El coqueto ‘meublé’

NEUTRAL CORNER

A veces almuerzo con dos amigos que, en lo sentimental, llevan vidas muy distintas. Uno es un campeón del adulterio que mantiene varios romances simultáneos y ha diseñado una red de mentiras y coartadas por la que podría dar charlas pedagógicas en la CIA. No sé si espantar el miedo a la vejez merece semejante gasto de energía física e ingenio, esa doble vida erótica. El otro, que se casó con lo que en USA habría sido su pareja en el baile de graduación -es decir, la novia de toda la vida-, lleva décadas de fervorosa vocación monógama durante las cuales lo más parecido a una aventura que jamás tuvo fue la exploración de un urólogo.

¿Lleva décadas, dije? Llevaba. Porque al final, de tanto mofarse de su escasa curiosidad sexual y de su supuesta condición de calzonazos, mi amigo el adúltero consiguió que mi amigo el fiel se sintiera obligado a catar el amor prohibido fuera de casa. Sin ganas ni vocación, todo hay que decirlo. Sólo para que lo dejaran en paz. Los dos salieron juntos para que el fiel hiciera algunos intentos de ligue en las discotecas. Pero entre la falta de entusiasmo y la de entrenamiento, lo único que consiguió al final fue un contrato para instalar las alarmas en un garito de Chamartín que venía de sufrir un par de robos. Probaron hasta en un tablao de cazadoras de maduros interesantes, pero ni con ésas. De forma involuntaria, mi amigo hasta hizo un chiste de Seinfeld cuando una mujer le propuso subir a casa para terminar la noche con un café y él respondió que gracias, pero que tomar café a esas horas lo desvela: «Era un ardid, cretino, un eufemismo», le dijo el adúltero. «Coño, pues que hablen claro».

Como quiera que todo era inútil, y que a la esposa de mi amigo el fiel empezaba a escamarla tanta salida nocturna de un hombre que siempre fue diurno, la solución propuesta por el adúltero fue confiarse a una profesional.
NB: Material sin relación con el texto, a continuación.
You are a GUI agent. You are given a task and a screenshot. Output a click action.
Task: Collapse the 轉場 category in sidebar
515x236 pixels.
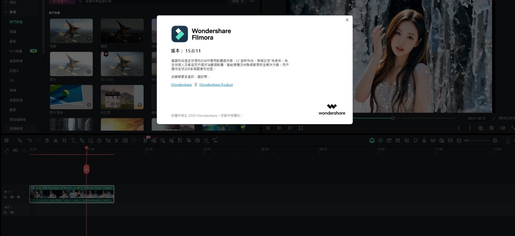coord(6,12)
Hasta le arregló la cita. Esto espantaba a mi amigo el fiel porque al esfuerzo de la voluntad para cometer un adulterio que no le apetecía se sumaba el miedo instintivo al submundo del lumpen donde él imaginaba que semejantes mujeres se volvían peligrosas. Todo empezaba a ponerse demasiado emocionante.

Acudió a la cita en un coqueto apartamento del centro sin estar muy seguro de que lograría regresar a casa. Atravesó el portal con la cabeza metida entre las solapas del abrigo para que el portero no pudiera describirlo después, como si se dispusiera a cometer un crimen. Creo que incluso impostó el tono de voz cuando dijo que iba al segundo derecha. Luego describió el lugar como un pisito oscurecido, iluminado apenas, y con olores a incienso. Había estampas del Kama sutra que se hacían un poco abrumadoras porque parecían una exigencia inminente. La mujer lo recibió en lencería sensual, le hizo un par de carantoñas y le pidió que se duchara. Ahí fue donde el clima erótico empezó a arruinarse.

Mi amigo contó que la ducha era como un cilindro lleno de aspersores. El agua salió caliente y, para evitar que siguiera quemándole, trató de agarrar la ducha para reorientarla, pero ésta se le partió en la mano. El tubo quedó como un cable eléctrico suelto, esparciendo agua por toda la habitación. Entró entonces la mujer pegando grititos enojados, y mi amigo lo empeoró todo porque perdió el equilibrio, al caer arrancó el tubo de la ducha, desconchó medio cilindro y dejó a la vista una tubería perforada cuya hemorragia de agua era imposible de restañar. Mi amigo trató de escapar justo cuando los vecinos de abajo comenzaron a golpear la puerta porque se les filtraba el agua. Acudió también el portero, que abrió con su llave por miedo a un accidente grave. Mi amigo se encontró desnudo y empapado en el centro de la habitación, con un fondo de música de masajes y algunos utensilios eróticos ya dispuestos. «Pero, coño, Jacinto, ¿eres tú? ¿Cómo está Isabel? ¿Os casasteis, verdad?», le preguntó el portero, que resultó ser un amigo de la mili. Ni siquiera obtuvo un contrato para dotar de alarma el meublé.